Fighting Big Tobacco with Big Data

Institution:	Stanford University
Investigator(s):	Robert Proctor, PhD
Award Cycle:	2016 (Cycle 25)	Grant #: 25IP-0017	Award: $229,057
Subject Area:	State and Local Tobacco Control Policy Research
Award Type:	High Impact Pilot Award

Abstracts

Initial Award Abstract

For over twenty years, the study of millions of pages of formerly secret tobacco industry documents has been one of the main drivers of tobacco control research. Containing internal memos, plans, and research reports, these documents have enabled researchers, journalists and policymakers to prove widespread fraud and deception by the industry. This research has depended on technological advances: once placed online, for example, the documents became accessible to researchers (and to anyone with an Internet connection) from all over the world. More recently, optical character recognition (OCR) has enabled targeted searches for documents matching particular keywords or word strings. For the past ten years or so, however, methods of working with these documents have remained essentially the same: search for documents using keywords or word strings, read those documents, and find new documents or new nodes in a social network using a "snowball" approach.
What if, instead, you could go to a website capable of plotting out the social network of a person of interest, group similar people together, and identify words that best describe the connections?
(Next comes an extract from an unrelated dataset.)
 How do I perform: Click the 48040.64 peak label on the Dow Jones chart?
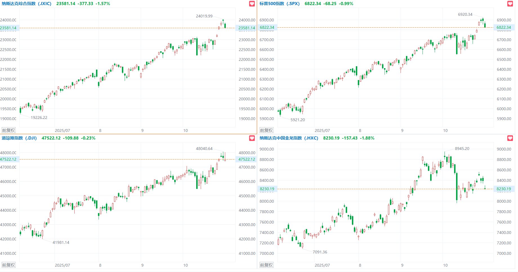point(204,149)
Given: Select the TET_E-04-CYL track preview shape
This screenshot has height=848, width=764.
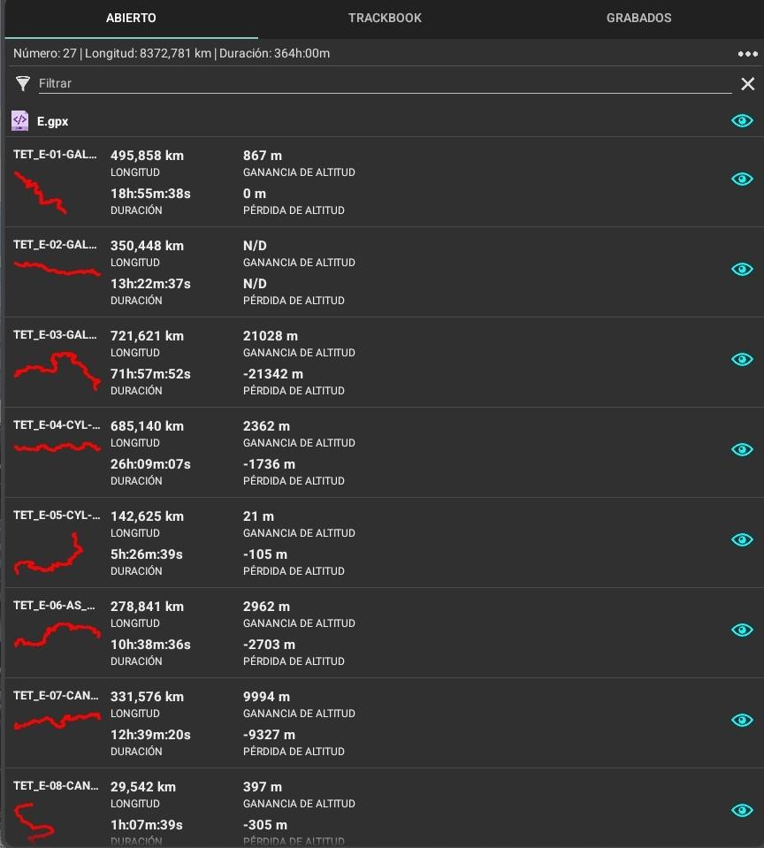Looking at the screenshot, I should pyautogui.click(x=57, y=447).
What if an algorithm, given 30,000 newspaper articles containing the word “nicotine,” could automatically identify topics in these articles, for example the FDA’s attempt to regulate cigarettes as nicotine delivery devices, the Waxman hearings, or the rising number of lawsuits brought against the tobacco industry? What if it could then also provide links to documents most representative for each topic, prioritized by degree of affinity?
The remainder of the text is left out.